O nível de investimento como proporção dos gastos totais, contudo, é muito baixo. De janeiro a agosto deste ano, ele recuou em todos os entes federativos estudados pela agência, com exceção da prefeitura de Belo Horizonte. Embora cadente, o patamar elevado do endividamento limita o potencial de investimento de Estados e municípios brasileiros, diz o analista Renato Aguiar, da Fitch.

Nos oito primeiros meses de 2009, as receitas correntes dos Estados e municípios analisados pela agência cresceram, em média, 3,7% em relação ao mesmo período de 2008, uma variação próxima a zero, quando descontada a inflação, e muito menor que os 18,3% de 2009. Quem mais sofreu foram os Estados produtores de commodities e que exportam muito, como Minas Gerais, que viu a arrecadação cair 6,4% de janeiro a agosto. Em 2008, houve alta de 21,1%.

Já Estados e municípios com economias mais diversificadas, ou mais voltados à prestação de serviços, como as prefeituras de São Paulo e Belo Horizonte e o Estado de São Paulo, foram pouco afetados. No Distrito Federal, a situação foi ainda melhor, uma vez que a receita está basicamente atrelada à administração pública federal. Ela subiu 10% de janeiro a agosto, menos que os 19,1% do ano passado, mas ainda sim um percentual expressivo para um ano de crise.

Com a arrecadação avançando a taxas bem menores do que em 2009, ou até mesmo em queda em relação ao ano passado, havia o risco de piora em indicadores fiscais importantes, como o que compara a dívida líquida e a receita corrente líquida.
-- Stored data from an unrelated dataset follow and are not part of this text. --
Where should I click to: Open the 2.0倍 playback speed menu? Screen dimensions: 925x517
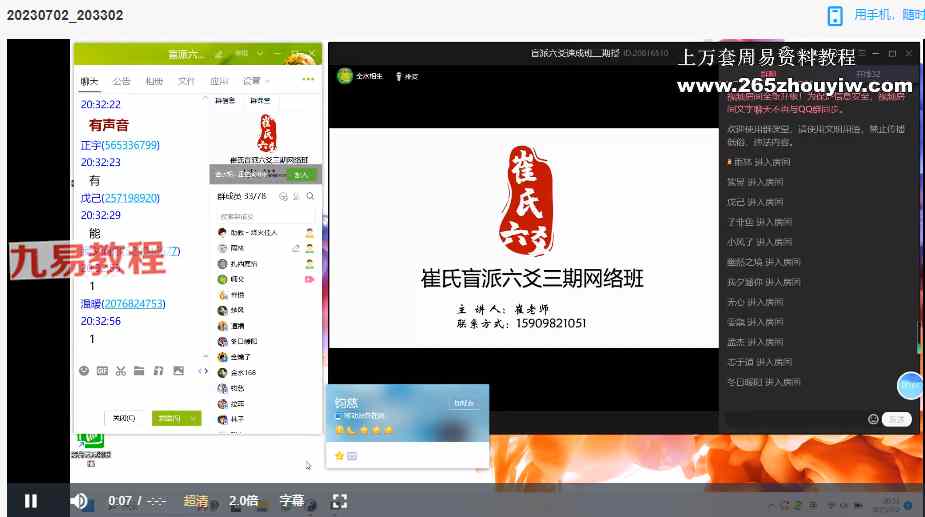click(x=243, y=501)
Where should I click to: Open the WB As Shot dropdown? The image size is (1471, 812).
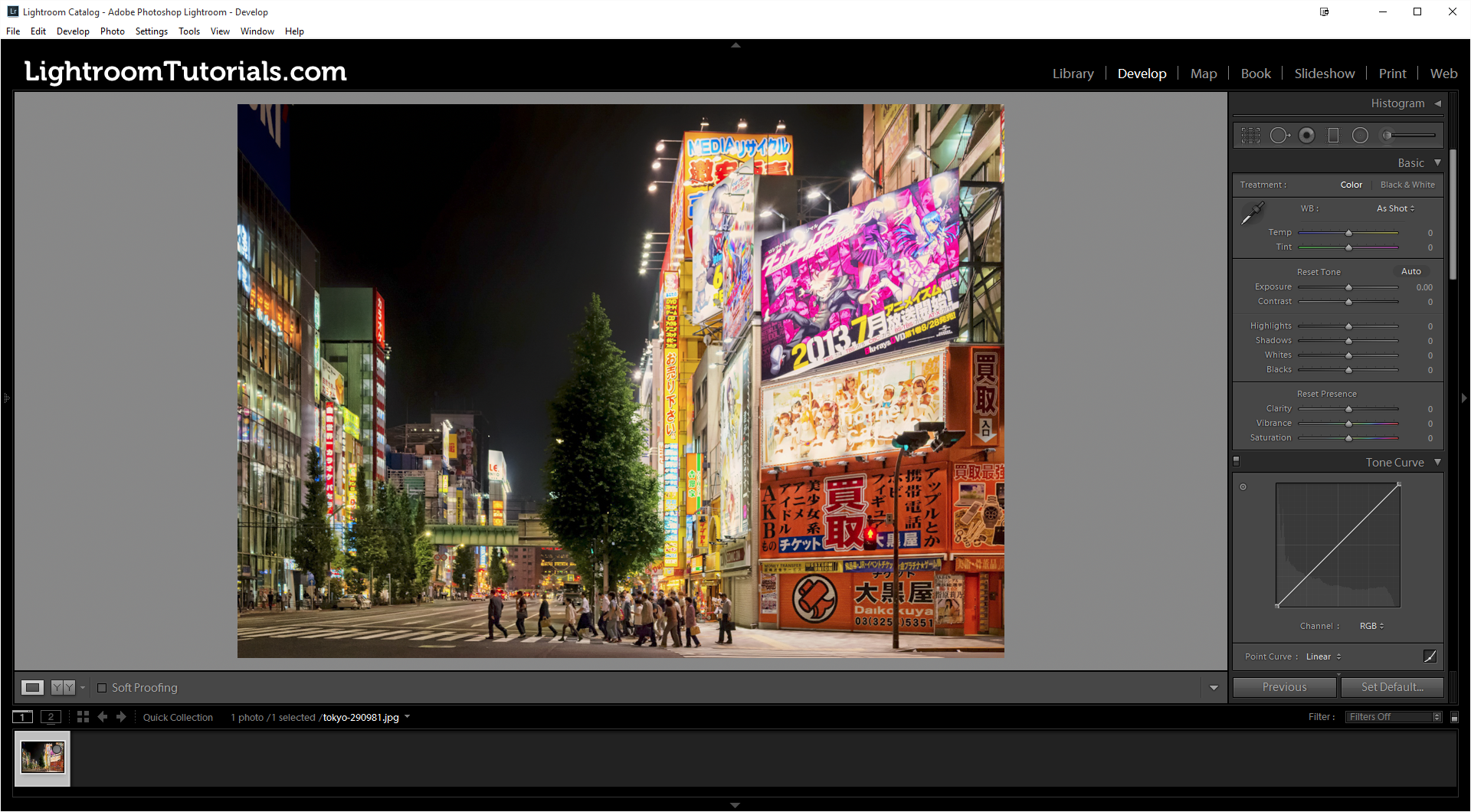(1395, 208)
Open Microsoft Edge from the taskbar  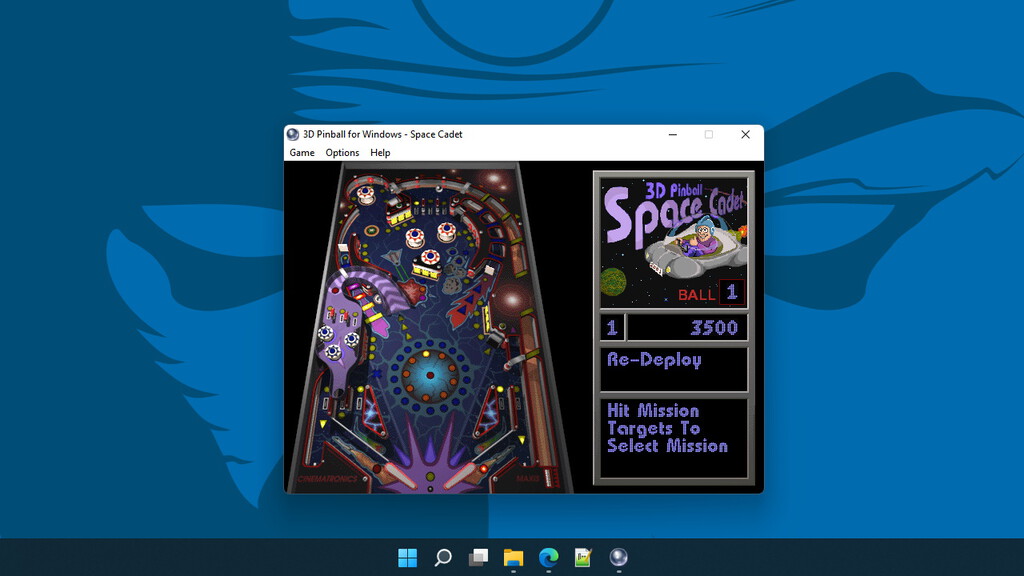[548, 557]
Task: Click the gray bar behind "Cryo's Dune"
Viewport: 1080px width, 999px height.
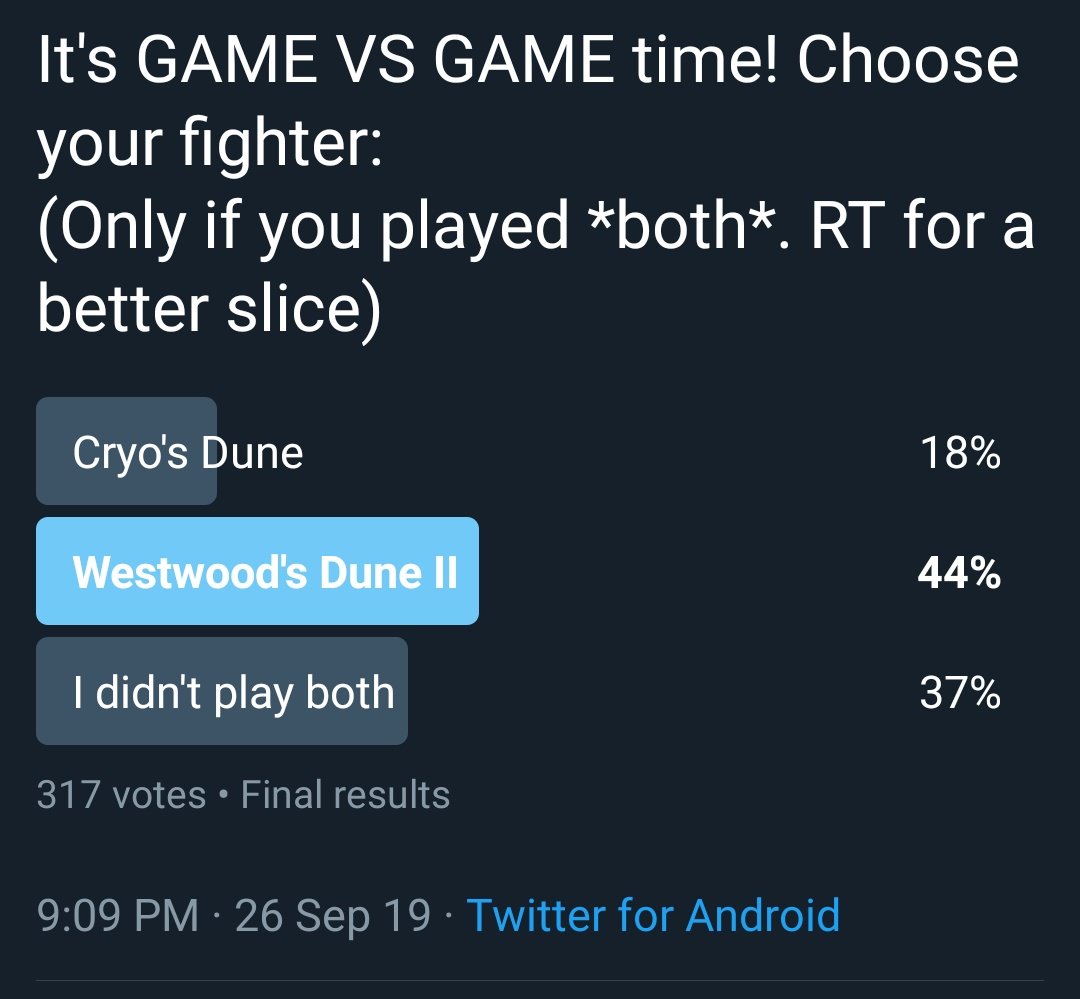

Não foi, porém, o que ocorreu - pelo contrário. Na média dos Estados e municípios analisados pela Fitch, o endividamento líquido em agosto era equivalente a 1,12 vez a arrecadação, abaixo do 1,24 de em 2008. "Esse resultado se deveu em grande parte ao comportamento do IGP-DI, que corrige a maior parte das dívidas de Estados e municípios", diz Aguiar, lembrando que, de janeiro a agosto, o IGP-DI recuou 1%.

O relatório da Fitch evidencia uma situação muito díspar do nível do endividamento em relação à receita líquida entre os diversos Estados e municípios. A Prefeitura de São Paulo, por exemplo, tem uma dívida que equivale a 2,01 vezes a arrecadação corrente líquida, muito acima do limite de 1,2 previsto na Lei de Responsabilidade Fiscal (LRF). O resultado mostra também as dificuldades do município para se alinhar à meta de redução do endividamento até 2016 definida pelo Senado, segundo a qual a relação teria de fechar 2009 em 1,54.

O elevado nível de endividamento explica por que os Estados e municípios investem tão pouco no Brasil, diz Aguiar. Enquanto na amostra da Fitch a dívida líquida equivale, em média, a 1,1 vez a receita líquida, no México essa relação é de apenas 0,3. Enquanto de janeiro a agosto os investimentos dos Estados e municípios brasileiros responderam por 5,6% do total de gastos (abaixo dos 8,5% de 2008), no México o percentual fica em cerca de 20%.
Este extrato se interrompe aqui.